Many economists believe other factors such as a suitable workforce, natural resources and adequate infrastructure play a far greater role in businesses’ decisions to locate, stay or expand in a given place. It’s an important question as states and cities have engaged in an ever-more intense bidding war against each other.
For example, Ohio is poised to give chip maker Intel $1.9 billion in incentives in exchange for a $20 billion project to build two semiconductor plants in Central Ohio. But to what extent did those incentives seal the deal as opposed to the fact that Ohio has plenty of water for a notoriously thirsty industry?
Timothy J. Bartik is an economist who studies economic development for the Upjohn Institute for Employment Research in Kalamazoo, Mich. In 2018, he published a paper reviewing 30 relevant studies of the efficacy of economic development incentives in the United States.
Bartik concluded that, at most, 25% of businesses wouldn’t have made the decisions they did to locate, expand or stay if it weren’t for the incentives they were offered.
“In other words, for at least 75% of incented firms, the firm would have made a similar… location/expansion/retention decision without the incentive,” Bartik wrote.
So, if he’s correct and that conclusion applies to JobsOhio, that could mean that $575 million of the awards the agency has made since 2015 didn’t change a thing.
Asked whether it’s misleading to act as if, in the absence of JobsOhio incentives, the state would never have gotten 250,000 jobs and would have lost 680,000 more, Squire didn’t answer directly. Instead, he referred questions to businesses that got money from his agency.
“This is an opportunity to talk to any of the thousands of companies we’ve worked with,” he said. “Ask them if JobsOhio and our work were essential to their decision to expand in Ohio or come to Ohio. Simplifying our work as only offering incentives is an error, and no one has suggested that incentives alone are the reason companies chose Ohio.”

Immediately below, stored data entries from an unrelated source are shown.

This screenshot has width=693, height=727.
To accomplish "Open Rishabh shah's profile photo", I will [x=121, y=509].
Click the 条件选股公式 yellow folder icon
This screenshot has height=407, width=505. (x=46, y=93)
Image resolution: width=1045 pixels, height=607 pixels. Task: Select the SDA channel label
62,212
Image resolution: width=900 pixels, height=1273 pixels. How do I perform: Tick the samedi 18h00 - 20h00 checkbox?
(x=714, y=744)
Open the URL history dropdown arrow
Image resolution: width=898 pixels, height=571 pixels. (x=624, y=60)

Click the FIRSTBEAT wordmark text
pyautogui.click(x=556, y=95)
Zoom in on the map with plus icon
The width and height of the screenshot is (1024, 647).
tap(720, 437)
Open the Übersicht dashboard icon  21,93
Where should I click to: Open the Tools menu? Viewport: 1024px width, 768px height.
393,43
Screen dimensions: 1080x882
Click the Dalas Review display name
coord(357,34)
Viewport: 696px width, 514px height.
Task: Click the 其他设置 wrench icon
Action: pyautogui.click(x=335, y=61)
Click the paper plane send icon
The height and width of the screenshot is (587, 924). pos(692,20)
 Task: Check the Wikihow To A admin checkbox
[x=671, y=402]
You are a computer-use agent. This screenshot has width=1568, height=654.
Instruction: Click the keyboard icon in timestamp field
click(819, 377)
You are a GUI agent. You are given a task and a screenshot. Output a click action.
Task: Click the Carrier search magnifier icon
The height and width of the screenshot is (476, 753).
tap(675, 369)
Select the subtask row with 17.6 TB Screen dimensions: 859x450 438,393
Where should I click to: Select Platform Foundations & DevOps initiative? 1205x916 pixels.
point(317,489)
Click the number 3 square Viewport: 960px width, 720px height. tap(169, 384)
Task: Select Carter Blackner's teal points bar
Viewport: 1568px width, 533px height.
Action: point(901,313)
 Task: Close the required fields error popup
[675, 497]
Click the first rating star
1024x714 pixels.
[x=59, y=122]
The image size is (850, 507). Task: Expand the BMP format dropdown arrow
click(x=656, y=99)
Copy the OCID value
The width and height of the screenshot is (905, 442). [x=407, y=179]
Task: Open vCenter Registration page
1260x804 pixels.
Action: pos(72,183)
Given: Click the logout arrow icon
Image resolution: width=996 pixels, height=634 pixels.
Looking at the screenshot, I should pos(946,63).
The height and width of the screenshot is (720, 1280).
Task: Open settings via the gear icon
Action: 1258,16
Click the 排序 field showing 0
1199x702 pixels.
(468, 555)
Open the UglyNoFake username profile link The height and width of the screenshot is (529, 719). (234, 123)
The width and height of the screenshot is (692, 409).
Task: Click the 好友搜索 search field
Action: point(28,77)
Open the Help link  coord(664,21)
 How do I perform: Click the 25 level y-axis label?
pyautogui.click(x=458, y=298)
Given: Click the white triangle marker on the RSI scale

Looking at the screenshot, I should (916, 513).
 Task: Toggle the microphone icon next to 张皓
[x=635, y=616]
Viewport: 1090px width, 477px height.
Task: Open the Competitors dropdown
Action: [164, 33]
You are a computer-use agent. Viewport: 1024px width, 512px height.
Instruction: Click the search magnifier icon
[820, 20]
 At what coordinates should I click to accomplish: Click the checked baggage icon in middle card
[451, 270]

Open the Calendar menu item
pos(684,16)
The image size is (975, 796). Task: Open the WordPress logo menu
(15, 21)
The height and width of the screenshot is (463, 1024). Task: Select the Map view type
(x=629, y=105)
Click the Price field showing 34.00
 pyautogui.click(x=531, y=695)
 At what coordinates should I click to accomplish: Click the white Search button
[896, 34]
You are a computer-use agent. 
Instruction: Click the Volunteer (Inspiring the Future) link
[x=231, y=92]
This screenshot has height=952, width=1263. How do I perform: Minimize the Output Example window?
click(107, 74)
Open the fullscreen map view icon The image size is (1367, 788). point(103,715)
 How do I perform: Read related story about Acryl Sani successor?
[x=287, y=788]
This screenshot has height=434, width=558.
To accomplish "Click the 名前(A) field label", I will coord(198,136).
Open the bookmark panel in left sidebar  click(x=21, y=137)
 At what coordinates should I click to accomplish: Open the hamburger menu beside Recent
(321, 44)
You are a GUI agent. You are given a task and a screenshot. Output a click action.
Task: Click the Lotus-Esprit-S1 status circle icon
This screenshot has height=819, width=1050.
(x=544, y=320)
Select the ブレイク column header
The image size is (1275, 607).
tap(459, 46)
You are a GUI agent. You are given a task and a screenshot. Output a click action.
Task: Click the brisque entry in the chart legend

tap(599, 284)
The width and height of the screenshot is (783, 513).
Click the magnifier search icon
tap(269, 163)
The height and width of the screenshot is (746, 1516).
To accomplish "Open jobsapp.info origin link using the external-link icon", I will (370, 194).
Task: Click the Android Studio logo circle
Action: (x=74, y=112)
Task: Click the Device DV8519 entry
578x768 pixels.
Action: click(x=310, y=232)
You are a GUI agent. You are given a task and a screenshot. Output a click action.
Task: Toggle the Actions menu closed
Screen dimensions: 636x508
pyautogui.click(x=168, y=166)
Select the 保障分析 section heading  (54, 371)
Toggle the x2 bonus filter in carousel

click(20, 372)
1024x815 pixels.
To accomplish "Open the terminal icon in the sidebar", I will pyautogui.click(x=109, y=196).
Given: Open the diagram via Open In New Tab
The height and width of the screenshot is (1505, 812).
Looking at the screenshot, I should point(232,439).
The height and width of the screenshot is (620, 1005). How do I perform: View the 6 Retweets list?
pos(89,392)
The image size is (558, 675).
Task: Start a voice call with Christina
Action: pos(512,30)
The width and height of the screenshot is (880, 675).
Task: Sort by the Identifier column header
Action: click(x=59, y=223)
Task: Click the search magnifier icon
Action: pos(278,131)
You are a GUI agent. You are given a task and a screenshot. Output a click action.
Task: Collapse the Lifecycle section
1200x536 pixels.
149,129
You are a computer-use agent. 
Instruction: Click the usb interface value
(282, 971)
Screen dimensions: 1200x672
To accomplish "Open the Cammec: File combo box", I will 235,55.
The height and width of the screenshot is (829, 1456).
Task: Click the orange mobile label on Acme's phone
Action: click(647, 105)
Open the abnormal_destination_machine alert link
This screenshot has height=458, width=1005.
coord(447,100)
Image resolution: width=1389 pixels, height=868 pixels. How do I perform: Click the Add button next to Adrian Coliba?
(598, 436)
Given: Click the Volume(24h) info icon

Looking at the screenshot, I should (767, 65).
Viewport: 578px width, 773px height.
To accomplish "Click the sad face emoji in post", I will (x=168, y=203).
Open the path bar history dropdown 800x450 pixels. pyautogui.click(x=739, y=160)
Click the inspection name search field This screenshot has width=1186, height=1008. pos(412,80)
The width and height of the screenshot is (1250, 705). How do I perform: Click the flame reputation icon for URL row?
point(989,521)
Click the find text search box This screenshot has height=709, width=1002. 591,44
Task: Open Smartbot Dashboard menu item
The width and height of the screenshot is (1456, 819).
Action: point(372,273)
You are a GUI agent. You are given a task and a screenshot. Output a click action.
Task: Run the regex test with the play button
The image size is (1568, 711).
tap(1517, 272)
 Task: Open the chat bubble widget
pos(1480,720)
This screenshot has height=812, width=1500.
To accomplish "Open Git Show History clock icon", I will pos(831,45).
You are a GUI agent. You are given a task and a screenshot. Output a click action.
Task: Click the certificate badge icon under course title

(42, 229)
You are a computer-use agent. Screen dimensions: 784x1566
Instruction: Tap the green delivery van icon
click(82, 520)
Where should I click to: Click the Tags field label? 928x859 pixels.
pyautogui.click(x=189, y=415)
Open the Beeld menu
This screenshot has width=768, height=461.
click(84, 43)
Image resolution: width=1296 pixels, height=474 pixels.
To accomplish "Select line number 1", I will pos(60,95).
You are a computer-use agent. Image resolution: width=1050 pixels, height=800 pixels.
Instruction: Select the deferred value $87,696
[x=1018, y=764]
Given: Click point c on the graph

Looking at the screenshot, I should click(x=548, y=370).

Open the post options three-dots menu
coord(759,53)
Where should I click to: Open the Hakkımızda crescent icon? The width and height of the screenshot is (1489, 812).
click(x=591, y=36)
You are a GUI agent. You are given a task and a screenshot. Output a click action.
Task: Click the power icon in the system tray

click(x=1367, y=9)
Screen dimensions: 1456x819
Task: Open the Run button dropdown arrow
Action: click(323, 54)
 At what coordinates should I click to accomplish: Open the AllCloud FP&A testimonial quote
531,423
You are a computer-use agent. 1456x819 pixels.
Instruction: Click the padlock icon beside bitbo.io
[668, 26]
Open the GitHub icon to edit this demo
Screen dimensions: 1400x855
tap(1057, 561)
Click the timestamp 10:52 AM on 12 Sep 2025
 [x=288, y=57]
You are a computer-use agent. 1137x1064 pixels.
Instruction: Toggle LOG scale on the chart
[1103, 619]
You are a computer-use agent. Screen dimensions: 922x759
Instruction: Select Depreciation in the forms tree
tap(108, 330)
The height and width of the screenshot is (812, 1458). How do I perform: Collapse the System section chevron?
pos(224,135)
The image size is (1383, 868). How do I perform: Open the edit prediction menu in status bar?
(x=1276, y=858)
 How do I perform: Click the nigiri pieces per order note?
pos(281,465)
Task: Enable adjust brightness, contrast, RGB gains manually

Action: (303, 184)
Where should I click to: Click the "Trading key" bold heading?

Squire made that last statement despite his tweet flatly claiming that JobsOhio, “Attracted $72 billion in capital investment from companies.”
How do we stack up?
If it’s not fair to hold JobsOhio accountable for the overall performance of the state economy and if it’s also unfair to simplify their work to offering incentives of uncertain effectiveness, what would be a good basis on which to evaluate the performance of the agency and its large, highly paid staff?
One might be to look at the 10 sectors on which Jobs Ohio focuses and see what’s happened with employment in them and compare it with those in other states.
But again, it’s hard to get a straight answer.
Asked if JobsOhio tracked such data, Squire said it did, but he didn’t provide any numbers.
“We capture data from (Economic Modeling Specialists International) which uses (Quarterly Census of Employment and Wage) data,” he said. “It’s slower than (U.S. Bureau of Labor Statistics) data, but more accurate. It typically lags about six months. We track growth year over year in Ohio and we watch for other state trends.”
Maybe the question was too open-ended. In a follow-up, Squire was asked to provide those data, along with data regarding the incentives other states offer. He declined to.
“In terms of providing data compared to other states, that is publicly available and accessible by you,” Squire said.
So, while the agency boasts of its “transparency,” if the public wants to see how JobsOhio compares its performance to that in other states, it needs to find specialized government jobs data and do its own economic modeling and hope it uses the same methodology that JobsOhio’s contractor did.
Squire was asked why, if the information is “publicly available,” he didn’t simply provide it.
“I’m pointing you to the entities that own that information and should be the ones to give it to you,” he responded.
Reminded that if it’s public information, we all own it, Squire didn’t respond.